A report in The New York Times meanwhile revealed the FBI had opened an investigation into whether Trump was working for Russia after he sacked the bureau's director James Comey in 2017. 

Trump was given an opportunity to respond to the report of the FBI investigation on Saturday when he gave an interview to his favourite Fox News channel.

But instead of a clear cut denial, he fueled a mounting outcry in Washington by merely saying that the question was "the most insulting thing I've ever been asked."

His response Monday took the entire alleged Russia collusion affair head on.

"It's a lot of fake news," Trump said. He called the then-leaders of the FBI who decided to investigate him "known scoundrels, I guess you could say dirty cops."

But the latest twists mean that the president -- currently embroiled in a damaging political battle with Congress over funding a Mexico border wall -- can't escape the Russia shadow, regardless of what he says.

The details of the latest reports are especially shocking because they are so concrete, in contrast to the often complex and carefully withheld workings of the almost leak-proof Mueller probe.

The Post story says that Trump personally acted to prevent notes taken by his interpreter during one-on-one meetings with Putin from being shared with aides. He allegedly took the notes away and ordered the interpreter not to divulge the contents.

The Times report on the FBI investigation said the bureau decided to act after Trump fired the then director, James Comey in 2017.

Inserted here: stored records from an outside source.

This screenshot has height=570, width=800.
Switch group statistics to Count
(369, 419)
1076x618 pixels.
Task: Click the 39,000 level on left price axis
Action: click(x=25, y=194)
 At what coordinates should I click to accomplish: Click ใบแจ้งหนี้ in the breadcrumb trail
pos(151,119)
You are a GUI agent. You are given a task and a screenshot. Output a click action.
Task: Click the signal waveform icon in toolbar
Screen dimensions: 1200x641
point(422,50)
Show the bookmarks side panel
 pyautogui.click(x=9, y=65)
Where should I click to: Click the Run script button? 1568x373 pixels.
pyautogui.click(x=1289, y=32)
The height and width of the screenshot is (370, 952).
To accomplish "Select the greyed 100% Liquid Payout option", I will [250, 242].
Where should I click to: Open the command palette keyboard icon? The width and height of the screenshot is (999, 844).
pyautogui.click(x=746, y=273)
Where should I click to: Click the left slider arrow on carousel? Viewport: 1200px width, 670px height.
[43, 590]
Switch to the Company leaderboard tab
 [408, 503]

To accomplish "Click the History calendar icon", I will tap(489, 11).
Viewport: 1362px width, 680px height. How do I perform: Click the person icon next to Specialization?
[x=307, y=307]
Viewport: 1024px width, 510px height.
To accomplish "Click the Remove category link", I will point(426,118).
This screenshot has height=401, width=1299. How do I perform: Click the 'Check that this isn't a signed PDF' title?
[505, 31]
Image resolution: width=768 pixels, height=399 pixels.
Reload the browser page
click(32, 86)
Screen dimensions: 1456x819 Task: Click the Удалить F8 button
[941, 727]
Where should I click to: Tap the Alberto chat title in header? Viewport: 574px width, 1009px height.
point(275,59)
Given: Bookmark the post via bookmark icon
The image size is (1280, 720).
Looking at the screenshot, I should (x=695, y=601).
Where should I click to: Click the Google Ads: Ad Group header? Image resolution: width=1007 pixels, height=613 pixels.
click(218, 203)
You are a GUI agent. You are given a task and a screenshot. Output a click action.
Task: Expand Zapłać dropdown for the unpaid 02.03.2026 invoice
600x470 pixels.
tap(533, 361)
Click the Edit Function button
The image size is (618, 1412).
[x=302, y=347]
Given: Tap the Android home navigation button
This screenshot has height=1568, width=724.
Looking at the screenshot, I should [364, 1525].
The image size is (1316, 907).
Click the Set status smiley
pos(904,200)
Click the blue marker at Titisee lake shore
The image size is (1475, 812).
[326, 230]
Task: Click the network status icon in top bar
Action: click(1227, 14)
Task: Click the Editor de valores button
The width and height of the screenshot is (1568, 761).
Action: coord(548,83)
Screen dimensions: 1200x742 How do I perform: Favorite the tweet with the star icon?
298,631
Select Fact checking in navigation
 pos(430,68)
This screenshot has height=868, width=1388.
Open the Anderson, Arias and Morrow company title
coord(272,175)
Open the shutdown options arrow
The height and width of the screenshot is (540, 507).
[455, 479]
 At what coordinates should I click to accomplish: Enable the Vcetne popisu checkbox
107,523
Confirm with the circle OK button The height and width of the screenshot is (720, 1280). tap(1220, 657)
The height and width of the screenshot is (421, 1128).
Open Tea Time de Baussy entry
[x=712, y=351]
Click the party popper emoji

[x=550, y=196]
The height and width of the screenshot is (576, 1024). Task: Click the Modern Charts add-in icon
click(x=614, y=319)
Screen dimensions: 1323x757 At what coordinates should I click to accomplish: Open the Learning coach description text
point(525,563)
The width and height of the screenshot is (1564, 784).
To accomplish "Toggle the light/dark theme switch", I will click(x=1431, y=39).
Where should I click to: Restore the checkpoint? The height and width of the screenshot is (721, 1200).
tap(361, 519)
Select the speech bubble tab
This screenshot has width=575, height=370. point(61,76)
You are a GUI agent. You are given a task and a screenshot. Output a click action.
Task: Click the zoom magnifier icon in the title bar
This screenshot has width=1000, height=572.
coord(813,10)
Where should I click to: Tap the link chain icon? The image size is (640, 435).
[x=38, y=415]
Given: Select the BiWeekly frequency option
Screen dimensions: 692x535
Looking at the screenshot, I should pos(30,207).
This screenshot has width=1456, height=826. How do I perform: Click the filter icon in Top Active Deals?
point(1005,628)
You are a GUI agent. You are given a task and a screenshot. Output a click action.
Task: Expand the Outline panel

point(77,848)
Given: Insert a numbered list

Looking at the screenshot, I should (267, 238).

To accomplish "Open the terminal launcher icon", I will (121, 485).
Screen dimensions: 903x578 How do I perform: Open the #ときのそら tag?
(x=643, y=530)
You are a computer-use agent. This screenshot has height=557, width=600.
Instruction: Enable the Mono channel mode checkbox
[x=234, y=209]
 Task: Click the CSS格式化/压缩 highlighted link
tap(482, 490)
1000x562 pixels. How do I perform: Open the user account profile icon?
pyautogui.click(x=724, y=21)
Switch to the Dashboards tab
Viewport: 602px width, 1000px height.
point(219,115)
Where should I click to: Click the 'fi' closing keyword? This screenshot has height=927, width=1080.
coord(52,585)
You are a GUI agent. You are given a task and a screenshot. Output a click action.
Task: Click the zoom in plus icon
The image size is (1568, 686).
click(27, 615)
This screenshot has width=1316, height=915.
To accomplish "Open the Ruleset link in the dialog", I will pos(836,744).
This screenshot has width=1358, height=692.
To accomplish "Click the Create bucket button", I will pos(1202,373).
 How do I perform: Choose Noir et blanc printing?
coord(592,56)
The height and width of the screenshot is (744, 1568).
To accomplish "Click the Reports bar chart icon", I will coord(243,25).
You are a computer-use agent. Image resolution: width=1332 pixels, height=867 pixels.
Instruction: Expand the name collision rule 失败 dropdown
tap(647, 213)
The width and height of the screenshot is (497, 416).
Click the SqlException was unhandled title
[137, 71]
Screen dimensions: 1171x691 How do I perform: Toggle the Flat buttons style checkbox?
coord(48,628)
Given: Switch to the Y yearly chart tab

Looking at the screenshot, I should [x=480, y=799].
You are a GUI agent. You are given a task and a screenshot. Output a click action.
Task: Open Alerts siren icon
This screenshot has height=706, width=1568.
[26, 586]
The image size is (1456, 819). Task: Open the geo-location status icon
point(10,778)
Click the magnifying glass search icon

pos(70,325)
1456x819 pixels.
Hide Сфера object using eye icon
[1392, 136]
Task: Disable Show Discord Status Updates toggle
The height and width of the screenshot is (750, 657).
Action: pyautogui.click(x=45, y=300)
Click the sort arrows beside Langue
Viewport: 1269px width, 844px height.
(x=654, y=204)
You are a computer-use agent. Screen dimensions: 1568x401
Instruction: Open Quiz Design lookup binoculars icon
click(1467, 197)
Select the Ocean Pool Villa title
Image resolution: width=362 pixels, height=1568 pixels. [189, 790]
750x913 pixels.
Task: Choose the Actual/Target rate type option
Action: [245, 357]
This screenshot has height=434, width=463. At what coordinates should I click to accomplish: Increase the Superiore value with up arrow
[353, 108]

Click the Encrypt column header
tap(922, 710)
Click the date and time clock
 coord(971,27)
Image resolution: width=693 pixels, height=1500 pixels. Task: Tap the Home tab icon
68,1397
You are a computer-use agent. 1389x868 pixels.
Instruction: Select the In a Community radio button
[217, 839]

Transcripts of closed-door FBI testimony to Congress obtained by CNN show that the then head lawyer for the FBI, James Baker, said the bureau wanted to know whether Trump was "acting at the behest of (the Kremlin) and somehow following directions, somehow executing their will."

"That was one extreme. The other extreme is that the President is completely innocent, and we discussed that too," Baker said in the transcript, according to CNN.

The White House says that Trump has been pursued by a politicized FBI. The president repeatedly has called the probes into his dealings with Russia a "witch hunt."

But Democrats and even some in Trump's Republican Party have repeatedly suggested that the administration is oddly favourable to Russian policies.

They point to Trump's diplomatic assaults on European Union unity and the NATO alliance, as well as his recent comment defending the Soviet occupation of Afghanistan in the 1980s.

Top advisor Kellyanne Conway reiterated Monday the administration's assertion that Trump had in fact been tough on Russia, one of Washington's key rivals and sometimes outright adversaries.

"He has taken a lot of action," she told reporters, listing sanctions imposed on the Kremlin and US policy in Syria, among other factors.